(Work task) From the records below, output exactly the lines starting at the line with "At what coordinates" and ending at the line with "You are a computer-use", both of them included, but no pictures.

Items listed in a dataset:
▼
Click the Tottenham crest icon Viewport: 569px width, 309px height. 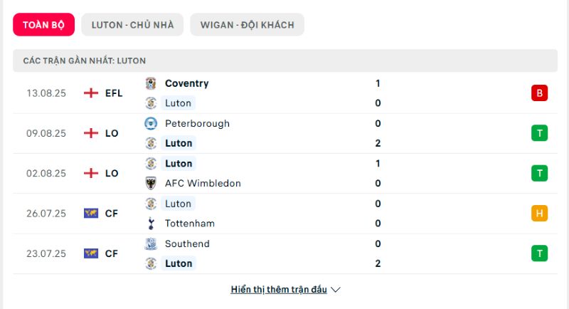[x=151, y=224]
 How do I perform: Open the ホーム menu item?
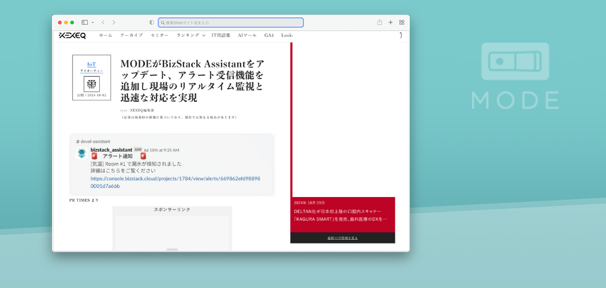click(106, 35)
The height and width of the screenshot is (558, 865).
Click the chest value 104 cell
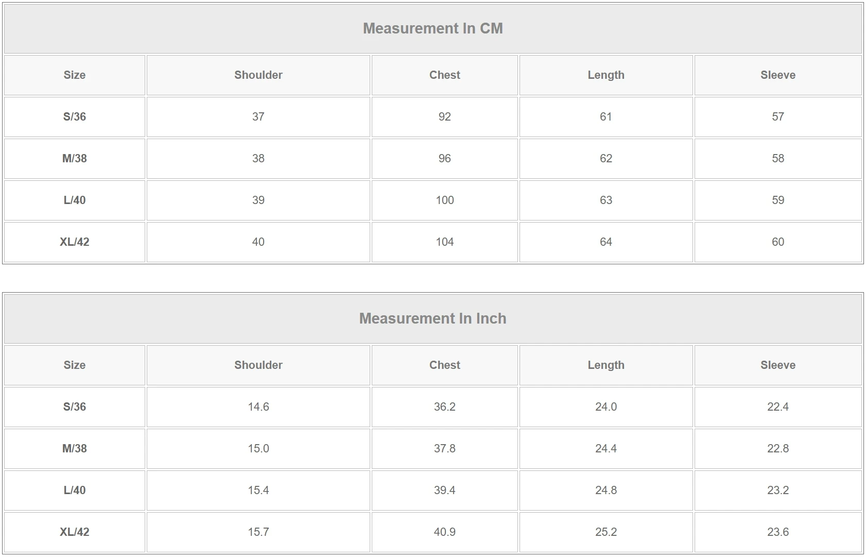[444, 242]
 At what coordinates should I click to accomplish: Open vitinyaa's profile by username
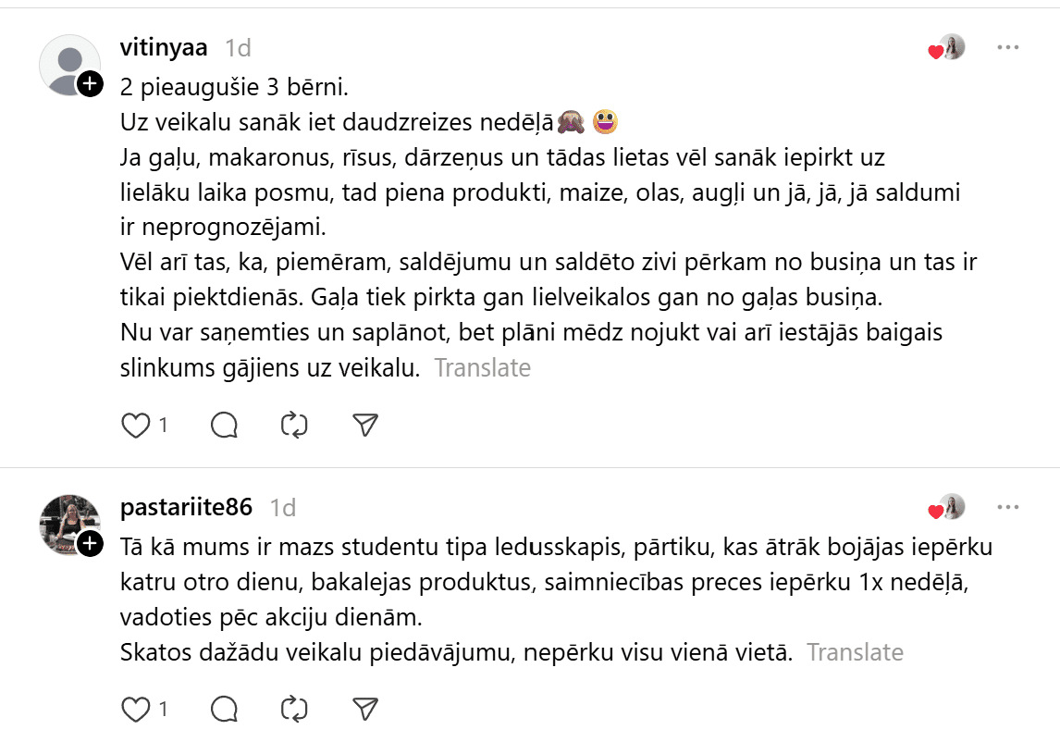click(x=164, y=47)
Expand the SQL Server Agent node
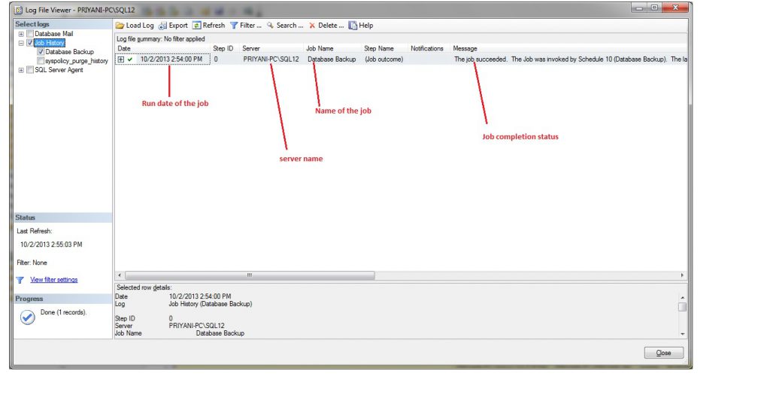 pos(21,70)
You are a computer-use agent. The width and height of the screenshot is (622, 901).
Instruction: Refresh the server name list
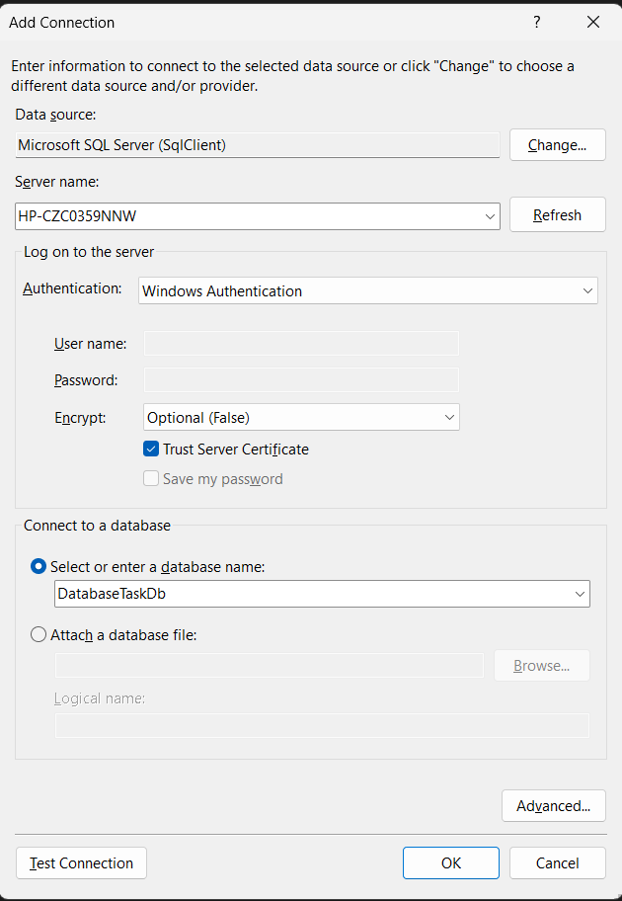(557, 215)
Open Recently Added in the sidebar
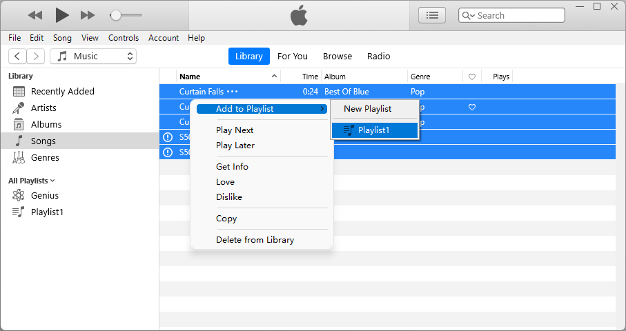The height and width of the screenshot is (331, 626). pos(62,91)
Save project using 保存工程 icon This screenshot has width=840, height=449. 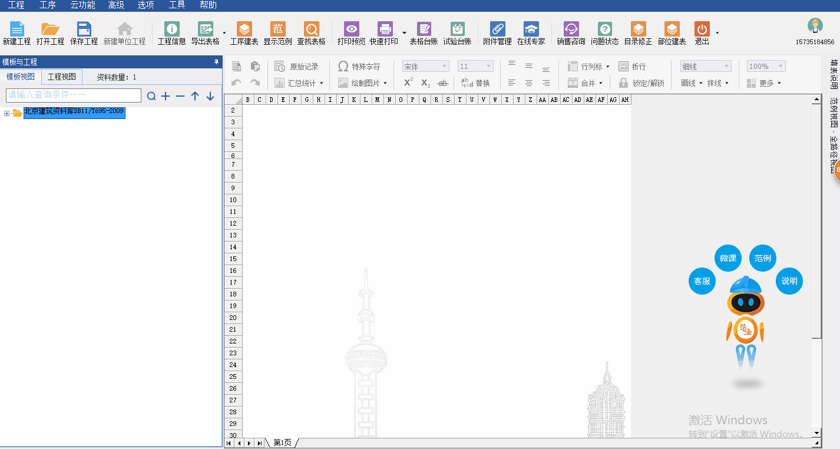point(84,33)
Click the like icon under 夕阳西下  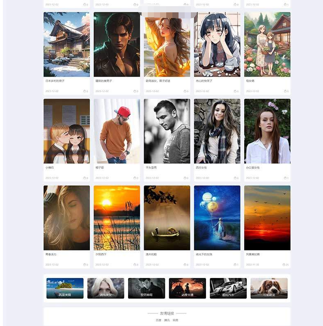pos(135,264)
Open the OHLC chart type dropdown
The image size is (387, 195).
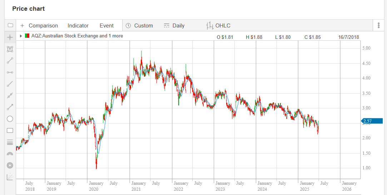(218, 26)
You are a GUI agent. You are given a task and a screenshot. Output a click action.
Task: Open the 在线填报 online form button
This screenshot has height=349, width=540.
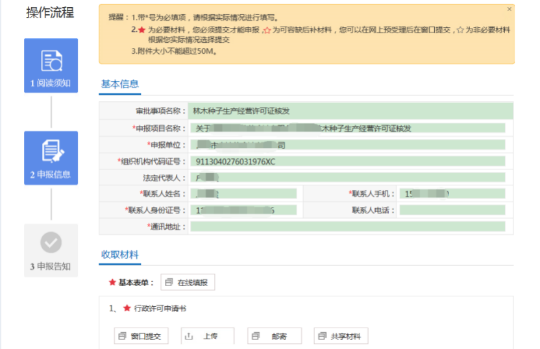coord(187,283)
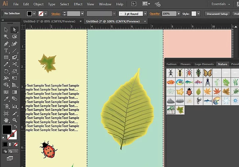This screenshot has width=239, height=167.
Task: Set color to None in toolbar
Action: tap(15, 144)
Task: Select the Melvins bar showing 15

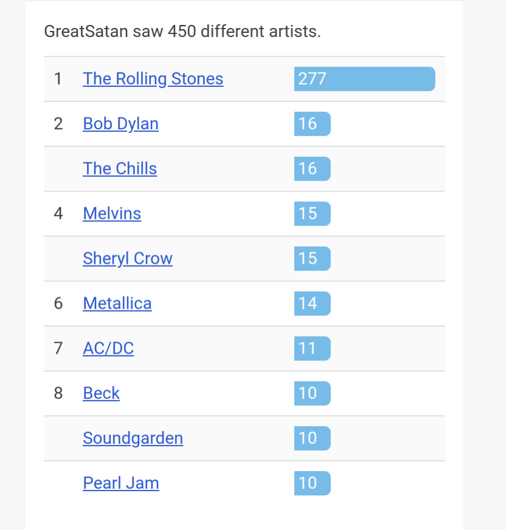Action: (312, 214)
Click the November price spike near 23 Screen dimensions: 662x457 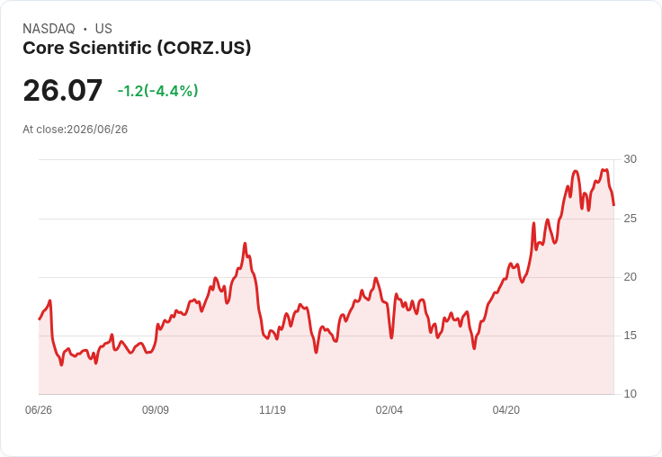[x=245, y=243]
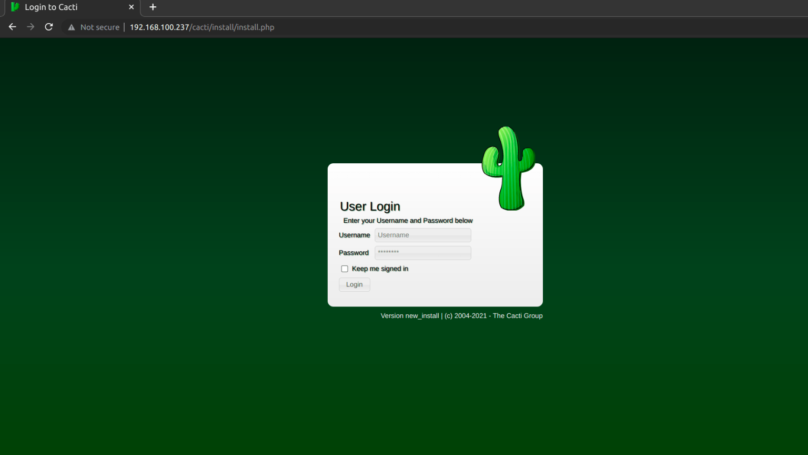Viewport: 808px width, 455px height.
Task: Enable the Keep me signed in checkbox
Action: (345, 269)

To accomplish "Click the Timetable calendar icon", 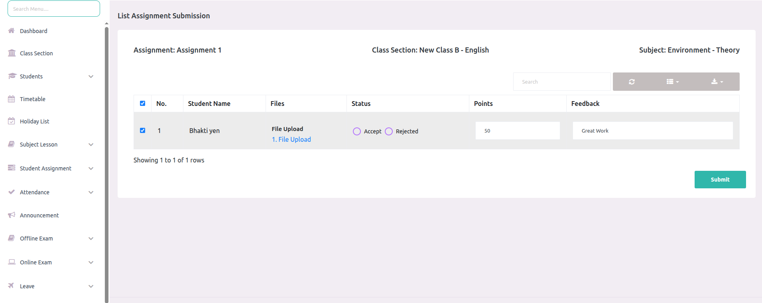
▲
(Written reply)
 At what coordinates should I click to accomplish: Open vitinyaa's profile by username
click(x=164, y=47)
Expand the SQL Server Agent node
 pos(21,70)
You are a computer-use agent. The width and height of the screenshot is (622, 901).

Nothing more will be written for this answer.